Внутреннее смятение, непонимание, кто он, где его корни. И хотя Гил ничего ему не говорил об этом – они вообще редко разговаривали, – Танис догадывался, какие муки переживал его мальчик в последнее время. Танис молил богов, чтобы они избавили его сына от сомнений и самокопаний, но, похоже, его молитвы не были услышаны.
Гилтас из рода Солостарана был сыном Таниса, но на деле являлся ребенком Лораны – он был истинное эльфийское дитя. Гилтас был назван в честь Гилтанаса, брата Лораны, чью странную трагическую судьбу было не принято обсуждать громко. Гил был высок, строен, тонок в кости, ладно скроен, светловолос и с миндалевидными глазами. Все, что он имел общего с людьми, – это отец- полукровка, но и эта чуждая кровь была еще в нем разбавлена, что выглядело так, как будто чистота эльфийского происхождения никогда и не нарушалась, а кровь его была лишь кровью эльфов-королей, завещанной ему с обеих сторон.
Танис не переставал надеяться, что мальчик вырастет эльфом, что человеческая кровь в нем будет слишком слабой, чтобы мучить его, – это было в интересах самого Гила.
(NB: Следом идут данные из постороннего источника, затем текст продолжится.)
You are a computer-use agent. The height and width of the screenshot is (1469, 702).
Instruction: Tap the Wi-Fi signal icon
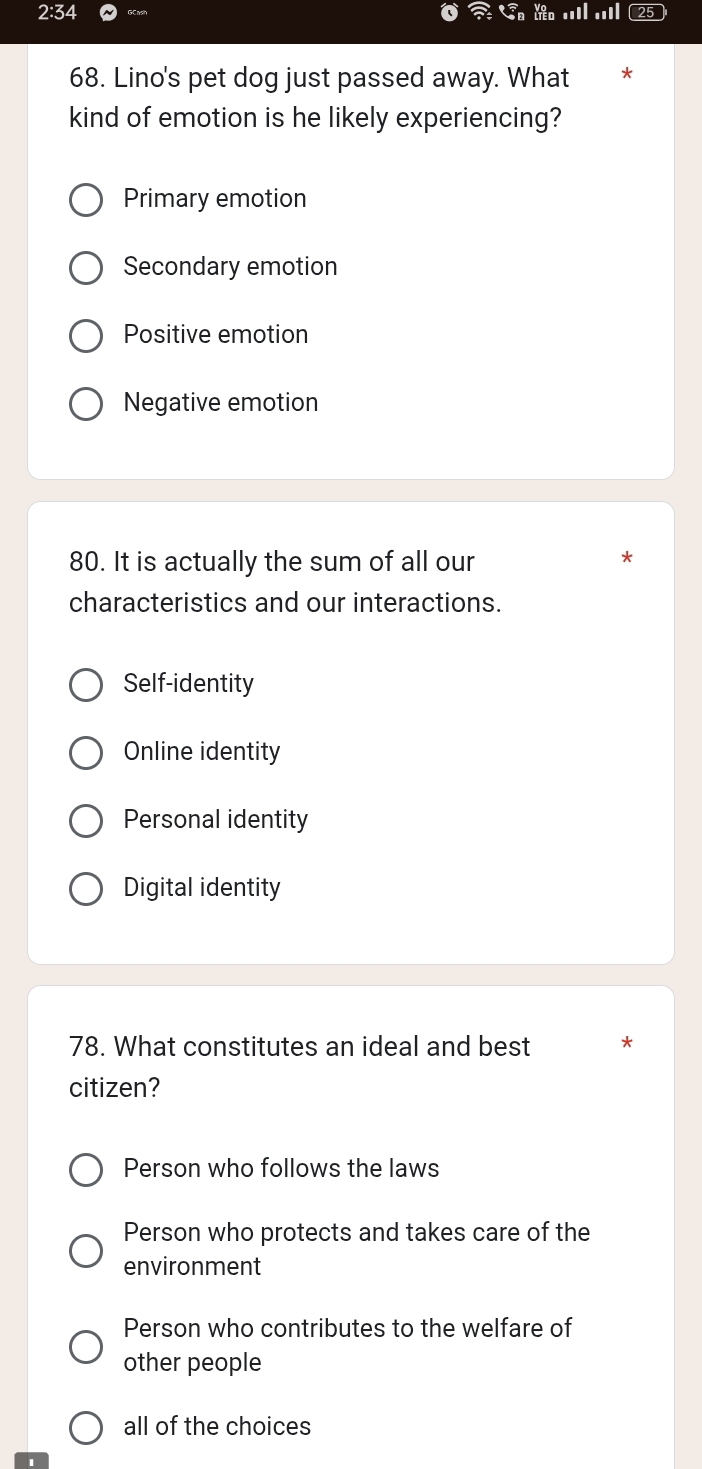tap(482, 12)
Однако надеждам его не было суждено сбыться.
В шестнадцать лет Гил вовсе не был вежливым, предсказуемым и послушным эльфийским ребенком. Он имел неровный характер, был раздражительным и взбалмошным. И Танис, памятуя, как он сам то и дело норовил выйти из повиновения, старался держать сына в ежовых рукавицах.
Усердно разглядывая карту, Танис изо всех сил делал вид, что не заметил Гила, вошедшего в библиотеку. Он даже не поднял глаз, слишком хорошо зная, что увидит: себя самого, стоящего посередине комнаты. И так как Танис слишком хорошо знал, что собой представляет, то боялся увидеть черты, отражающие его слабости, в собственном сыне. Танис слишком сильно боялся этого и предпочитал об этом молчать.
Итак, он хранил молчание. Стоял и безмолвно созерцал карту, то место, что было обозначено словом «Квалинести».
Только появившись в комнате, Гилтас сразу же понял, что родители подсматривали за ним из окна. Об этом говорили слабый румянец смущения, заливший щеки матери, и заинтересованность, с которой Танис. разглядывал карту, им же самим охарактеризованную как устаревшая, а также тот факт, что, когда он вошел, на него никто не взглянул.
Гил ничего не сказал, предоставляя родителям первыми сделать шаг навстречу. Наконец мать подняла глаза и улыбнулась ему.
– С кем это ты разговаривал у дома, мапет? – спросила Лорана.